Aerospike 3.x is not exposed, due to our use of JEMalloc in that code line. In recent 2.x, you can also switch to JEMalloc (contact support for our best practices of JEMalloc version). Our switch to JEMalloc was partially driven by the desire to test against a stable, known memory allocator, instead of “whatever version the distro has”. And – JEMalloc is better suited to Aerospike’s user patterns (faster & less fragmentation — use of JEMalloc arenas has shown great benefits).

To be more complex:

This has been a long term bug in Linux Clib. It was first reported in Jan 2013 against Clib 2.15, patched in december 2013, and that patch had to ripple up and down the distributions, which took mid and into 2014. It seems this patch has worked its way through all distributions. Clib 2.19 and forward are certainly free of this bug.

The bug was originally reported in Fedora 19, and there are repro recipes in various Ubuntu distros, so tracking down whether you are exposed or not might take some time. Generally, if you see the “invalid fastbin” it’s time to get up to date on your distro (don’t need to switch to a more recent distro, just be fully patched).

Reading the CLib bug report at sourceware.org instead of RedHat can be instructive, as the Sourceware bug list is the “upstream” that RedHat pulls from.

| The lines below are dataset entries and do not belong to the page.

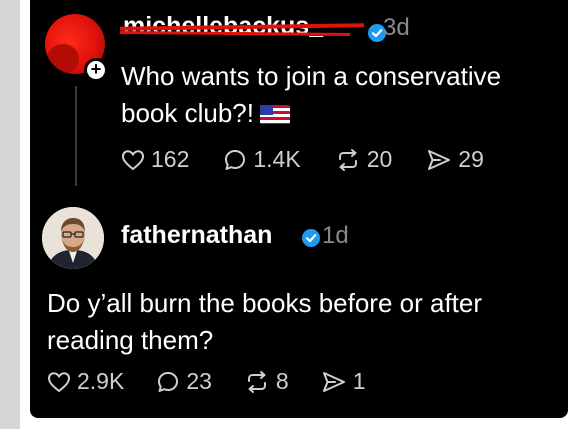  Describe the element at coordinates (10, 214) in the screenshot. I see `page-side-margin` at that location.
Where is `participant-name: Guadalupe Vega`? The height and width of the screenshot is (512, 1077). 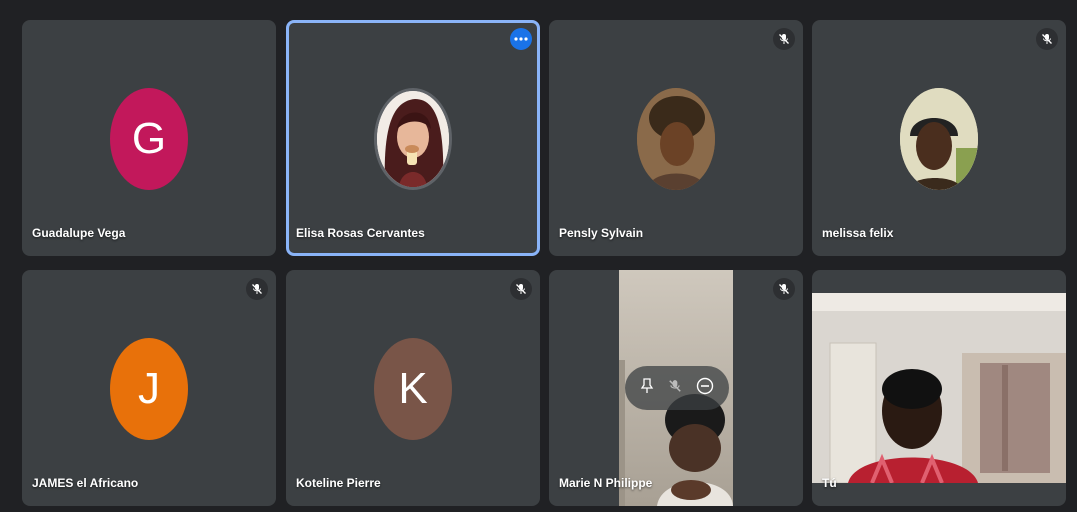
participant-name: Guadalupe Vega is located at coordinates (79, 233).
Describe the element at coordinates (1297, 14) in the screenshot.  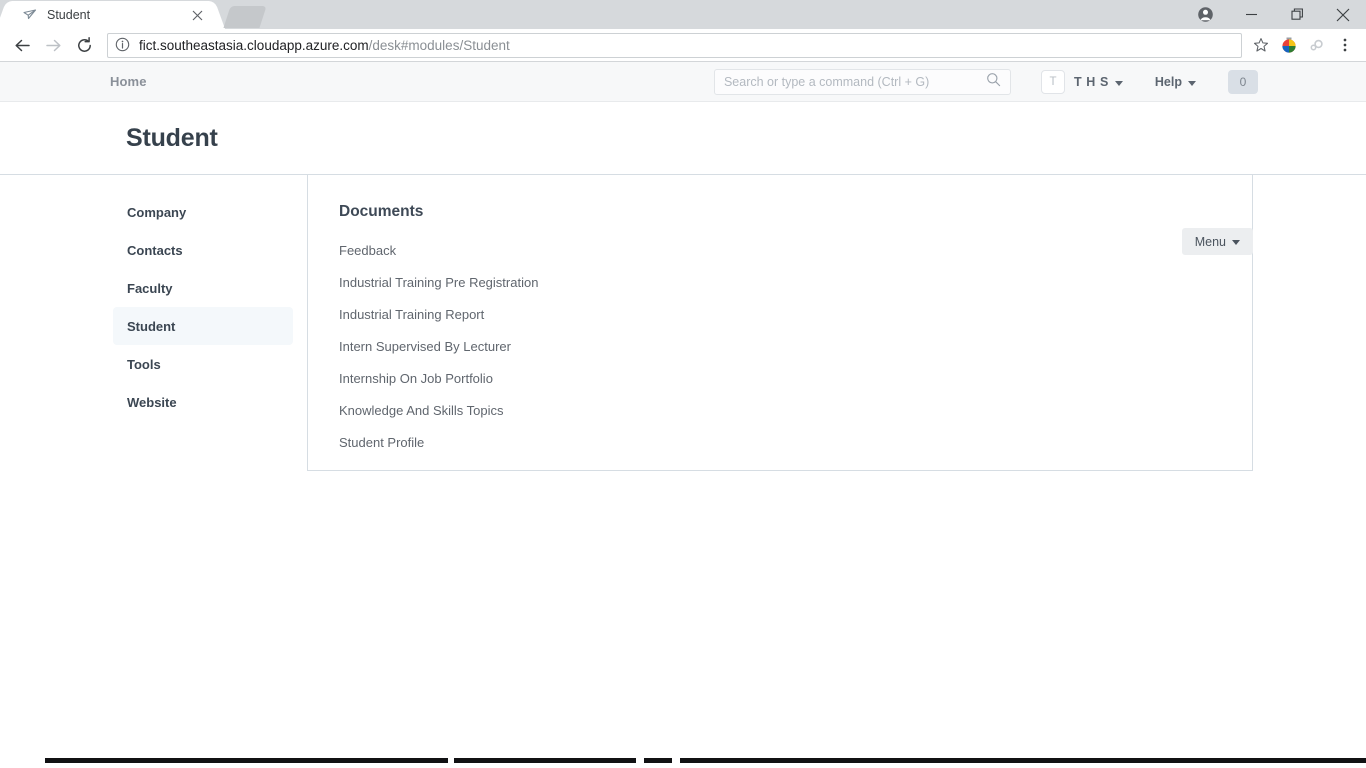
I see `maximize-restore-icon` at that location.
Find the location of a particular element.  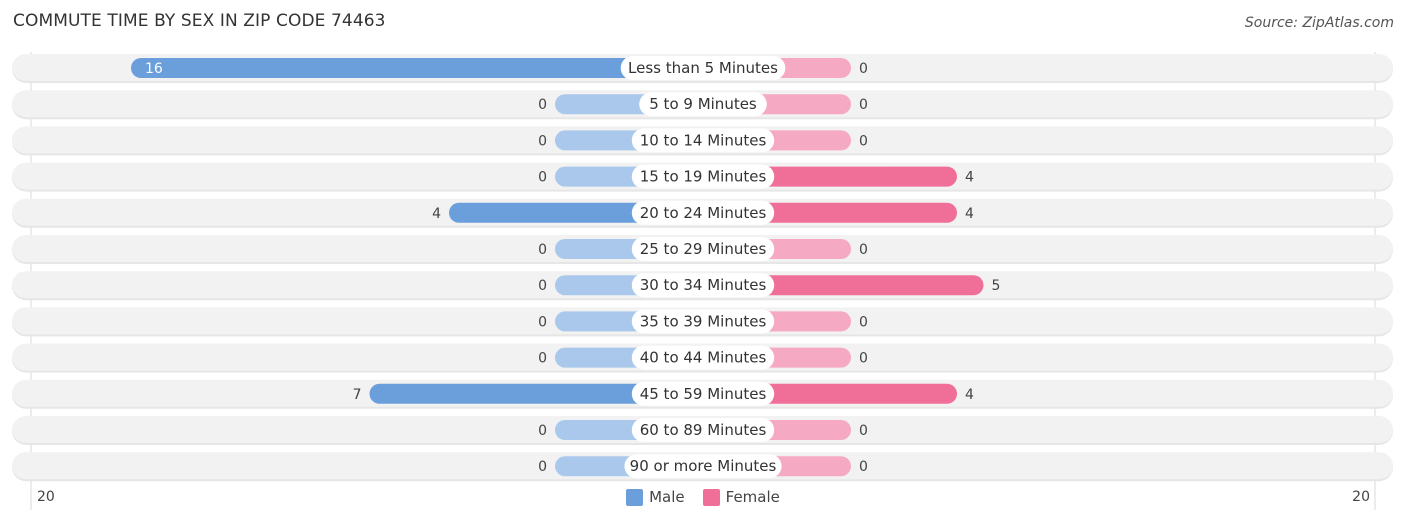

If you are looking in other distros to see if the patch was applied, they should use the CLib bug number 15073. 15073 – Race condition using ATOMIC_FASTBINS in _int_free causes crash or heap corruption

For further interest to those who write system code in C, we were put on the right track by the “invalid fastbin entry” line. That is a message that a naive duplicate / free error won’t generate. Only a very special hit to memory from app code would cause that error, and when we saw it on 4 servers in exactly the same way, we realized the symptom was more likely a CLib problem than an application (aerospike) problem.

Further complicating our root cause analysis, this CLib corruption throws a SIGINT or a SIGTERM (I forget which). Just about any other signal would have been better, because both SIGINT and SIGTERM are generally user-generated signals. As developers have been confused when they CTL-C Aerospike in foreground mode then see a “callback stack” (why does my server crash when I CTL-C?), we had disabled logging callback stacks on these signals. No longer.

Don’t blame the CLib devs, though. The Linux/Unix/SysV/etc signal mechanism is long in the tooth and very hoary, and there isn’t a better signal to use. You can’t really use SIGSEGV because people patch that, and SIGFPE and SIGILL are very specific. You might argue for SIGSYS but I’ve never tried the POSIX.1-2001 signals - I wouldn’t expect a broadly ported library like GLibc to use more modern signals.